Extract to read -
= = =
Electrical connector

Abstract

An electrical connector including dielectric housing; and a plurality of arrays of terminals disposed in respective portions of the dielectric housing, wherein at least two of the arrays of terminals have different pitches; and wherein at least one of the respective portions of the housing is partially removed such that a value of the dielectric constant between terminals of the array of terminals in said portion of the dielectric housing is controlled.

Description

FIELD OF THE INVENTION

The present invention relates broadly to the field of connectors, such as connectors used in printed circuit boards (PCB) and to a method of controlling electrical characteristics of an electrical connector.

BACKGROUND

Electrical Connectors are often used in electronic devices to connect a PCB to another PCB or external devices. A PCB connector usually comprises a receiving member or a receptacle that is mounted to the PCB and a plug member. Each of the receptacle and plug members comprise arrays of electrical terminals. The housing of the receptacle and plug members are designed to cooperably mate with each other such that in an engaged position electrical connections are established between the respective electrical terminals of the receptacle and plug member.

A typical connector comprises a dielectric housing containing an assembly of a plurality of electrical terminals of dimensions and pitch which are designed according to the specific usage. Often, electrical terminals are grouped in a plurality of arrays. Each array usually has a plurality of electrical terminals of the same pitch.

FIG. 1 illustrates a perspective view of an existing SAS (serially attached SCSI) receptacle 10. The elongate receptacle 10 comprises a dielectric housing which is moulded to accommodate the electrical terminals 7. The receptacle 10 has three sets of arrays, 1, 2, and 3, of terminals 7 arranged on different planes of the receptacle. The terminals 7 are housed in respective chambers 5.

When designing a connector as shown in FIG. 1, factors such as signal integrity are of concern especially for fine pitched (e.g. 0.8 mm pitch) terminals. Parameters, such as cross-talk, are a problem especially in high frequency data transfer application. In particular, cross-talk is significant between fine-pitched terminals.

SUMMARY

In accordance with a first aspect of the present invention there is provided an electrical connector comprising a dielectric housing; and a plurality of arrays of terminals disposed in respective portions of the dielectric housing, wherein at least two of the arrays of terminals have different respective pitches; and wherein at least one of the respective portions of the dielectric housing is partially removed such that a value of the dielectric constant between terminals of the array of terminals in said portion of the dielectric housing is controlled.

The portion of the dielectric housing in which the array having a smaller pitch is disposed may be partially removed.

The arrays of terminals may comprise one or more power terminal arrays and one or more signal terminal arrays.

At least the portion of the dielectric housing in which one signal terminal array may be disposed is partially removed.

At least one of the respective portions of the dielectric housing may be partially removed such that the terminals are partially exposed.

The at least one of the respective portions of the dielectric housing may be partially removed such that an opening is formed in a wall of the dielectric housing in said portion, and the terminals extend across the opening.
= = =
Exercise data -
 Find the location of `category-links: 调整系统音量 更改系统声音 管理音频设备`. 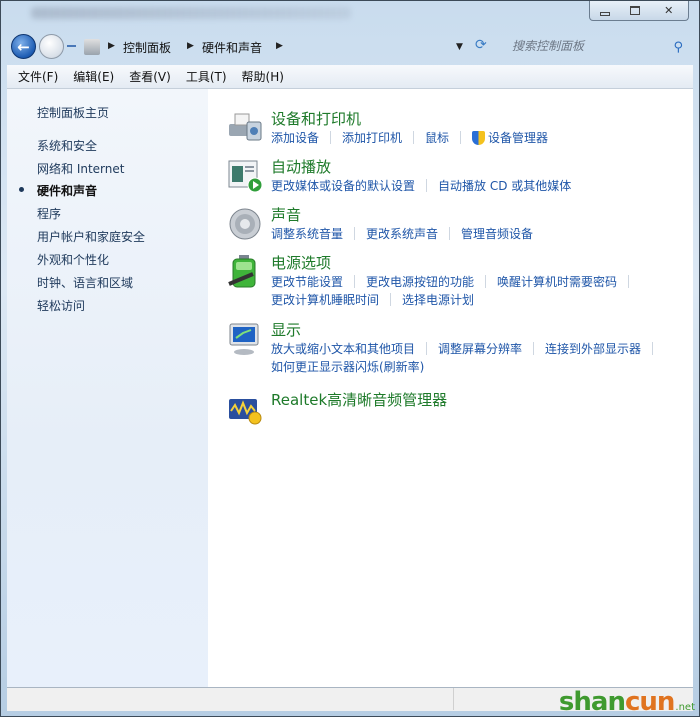

category-links: 调整系统音量 更改系统声音 管理音频设备 is located at coordinates (402, 234).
= = =
Aim of the exercise - In the electrical connector text above, turn the paragraph that begins "Electrical Connectors are often used" into a short bulleted list that keeps its main facts.

Solved exercise -
- Electronic devices often use electrical connectors to connect a PCB to another PCB or to external devices.
- A PCB connector usually has a receptacle mounted to the PCB and a plug member.
- The receptacle and the plug each contain arrays of electrical terminals.
- Their housings are designed to mate, so that when engaged, the terminals of the receptacle connect electrically with those of the plug.